Clive Palmer acting like a buffoon with China tirade
EDITORIAL COMMENT: WHEN the people of the Sunshine Coast put Clive Palmer into power, they did so because they wanted someone different; someone who would shake up the two-party system and offer a genuine alternative to a political system that they felt had become tired, shabby and unrepresentative.
That's what the man promised. He has failed miserably to deliver.
He's shown himself to be a shallow, big-mouthed political lout - seemingly unaccountable to anybody and anything but himself.
We've had enough - enough of this headline-chasing buffoon, a man more intent on attracting the attention of the Canberra press gallery than representing the real issues we face here.
His anti-Chinese tirade on television on Monday night was simply shameful. He made a fool not only of himself, but of the thousands of Sunshine Coast men and women who took him at his word, and gave him a chance.
He seems to have forgotten that he's in Canberra to represent us - not his business interests.
And, most certainly, his role as our federal member, or even as the head of a political party, does not provide him a stage to vent his anger at a business deal presumably gone wrong.
When an MP labels Chinese government officials as "mongrels" who "shoot their own people", millions in China - our most important trading partner - will reasonably believe his views to be those of this country - and certainly those of the people he directly represents.
As his critics have been quick to point out, that's not helpful - not helpful at all.
So, let us declare here, loud and strong, that his views are not ours, and not those of the people who elected him to office.
When he sought our vote, Clive Palmer talked about the need to create jobs.
Then he turned around and sacked most of the staff at his Coolum resort, rendering it almost a deserted, white elephant. He sacrificed the Australian PGA golf championship - our most significant national event.
What he says is not what he delivers.
It has become abundantly clear that his motivation in running for office was a personal vendetta against Queensland Premier Campbell Newman, as evidenced by his childish Goodbye Campbell TV ads.

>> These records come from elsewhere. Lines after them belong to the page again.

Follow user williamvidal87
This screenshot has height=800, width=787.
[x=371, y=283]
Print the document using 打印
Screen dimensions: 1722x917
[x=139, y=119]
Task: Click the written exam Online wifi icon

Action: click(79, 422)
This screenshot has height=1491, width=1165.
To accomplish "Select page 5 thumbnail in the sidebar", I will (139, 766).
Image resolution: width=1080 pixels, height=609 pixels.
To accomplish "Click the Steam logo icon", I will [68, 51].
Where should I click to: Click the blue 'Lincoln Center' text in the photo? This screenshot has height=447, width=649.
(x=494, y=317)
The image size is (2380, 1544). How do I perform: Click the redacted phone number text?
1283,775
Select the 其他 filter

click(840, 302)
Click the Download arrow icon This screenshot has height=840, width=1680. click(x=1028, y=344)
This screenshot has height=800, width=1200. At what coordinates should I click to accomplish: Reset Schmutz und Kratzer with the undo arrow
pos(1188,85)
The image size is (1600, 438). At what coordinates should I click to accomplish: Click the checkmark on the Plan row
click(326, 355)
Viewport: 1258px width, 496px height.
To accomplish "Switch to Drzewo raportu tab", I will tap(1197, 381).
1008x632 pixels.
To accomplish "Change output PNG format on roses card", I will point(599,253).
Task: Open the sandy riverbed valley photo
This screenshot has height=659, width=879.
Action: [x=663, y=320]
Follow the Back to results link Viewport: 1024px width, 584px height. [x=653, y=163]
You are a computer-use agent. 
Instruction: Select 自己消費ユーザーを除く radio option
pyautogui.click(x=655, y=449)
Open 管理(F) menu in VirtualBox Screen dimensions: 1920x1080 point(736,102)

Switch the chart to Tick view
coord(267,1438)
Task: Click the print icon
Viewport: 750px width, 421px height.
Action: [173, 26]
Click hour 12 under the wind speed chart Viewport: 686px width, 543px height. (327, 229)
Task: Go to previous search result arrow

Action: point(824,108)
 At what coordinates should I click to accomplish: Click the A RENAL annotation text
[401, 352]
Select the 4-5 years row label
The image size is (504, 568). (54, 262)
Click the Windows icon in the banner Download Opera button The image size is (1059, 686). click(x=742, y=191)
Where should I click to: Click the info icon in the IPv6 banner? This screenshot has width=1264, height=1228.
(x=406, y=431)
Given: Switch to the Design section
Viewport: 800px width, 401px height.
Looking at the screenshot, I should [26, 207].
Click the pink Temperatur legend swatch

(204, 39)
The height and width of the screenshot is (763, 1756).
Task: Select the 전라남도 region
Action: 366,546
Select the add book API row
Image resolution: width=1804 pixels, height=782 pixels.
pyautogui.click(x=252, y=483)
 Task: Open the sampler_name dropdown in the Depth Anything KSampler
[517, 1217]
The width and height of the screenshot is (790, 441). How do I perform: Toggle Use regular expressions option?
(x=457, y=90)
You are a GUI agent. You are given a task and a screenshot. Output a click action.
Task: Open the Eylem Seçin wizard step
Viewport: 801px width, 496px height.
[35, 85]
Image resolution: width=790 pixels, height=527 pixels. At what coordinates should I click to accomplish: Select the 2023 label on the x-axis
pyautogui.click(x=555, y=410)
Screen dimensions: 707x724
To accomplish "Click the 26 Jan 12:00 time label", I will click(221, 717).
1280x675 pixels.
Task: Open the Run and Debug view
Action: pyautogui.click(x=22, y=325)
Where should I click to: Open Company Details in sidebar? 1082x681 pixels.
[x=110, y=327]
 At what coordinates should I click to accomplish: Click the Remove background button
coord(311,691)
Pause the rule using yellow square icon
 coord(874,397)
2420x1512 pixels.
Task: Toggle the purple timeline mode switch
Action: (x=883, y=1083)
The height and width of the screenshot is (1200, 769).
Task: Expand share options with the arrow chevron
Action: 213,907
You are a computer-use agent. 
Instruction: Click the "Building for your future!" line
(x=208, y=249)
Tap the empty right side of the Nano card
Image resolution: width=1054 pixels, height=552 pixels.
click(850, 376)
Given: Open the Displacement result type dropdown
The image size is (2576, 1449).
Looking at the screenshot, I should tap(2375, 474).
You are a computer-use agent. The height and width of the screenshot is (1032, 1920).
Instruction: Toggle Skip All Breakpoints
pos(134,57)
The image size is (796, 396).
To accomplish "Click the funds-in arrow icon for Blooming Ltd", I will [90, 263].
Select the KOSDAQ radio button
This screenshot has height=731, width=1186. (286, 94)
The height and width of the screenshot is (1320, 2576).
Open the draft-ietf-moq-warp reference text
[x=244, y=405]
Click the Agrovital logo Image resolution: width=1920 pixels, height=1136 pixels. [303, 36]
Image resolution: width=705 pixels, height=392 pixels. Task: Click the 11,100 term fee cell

He's entitled to dislike the Premier - but he's not entitled to use the people of his electorate as pawns in a campaign against him.
It's time Mr Palmer stopped the foolishness. He has become an embarrassment to us all.
It's timely to recall that he won the Fairfax election by just 53 votes after securing only 26.49% of the primary vote. What would be the result, we wonder, if another election was held today?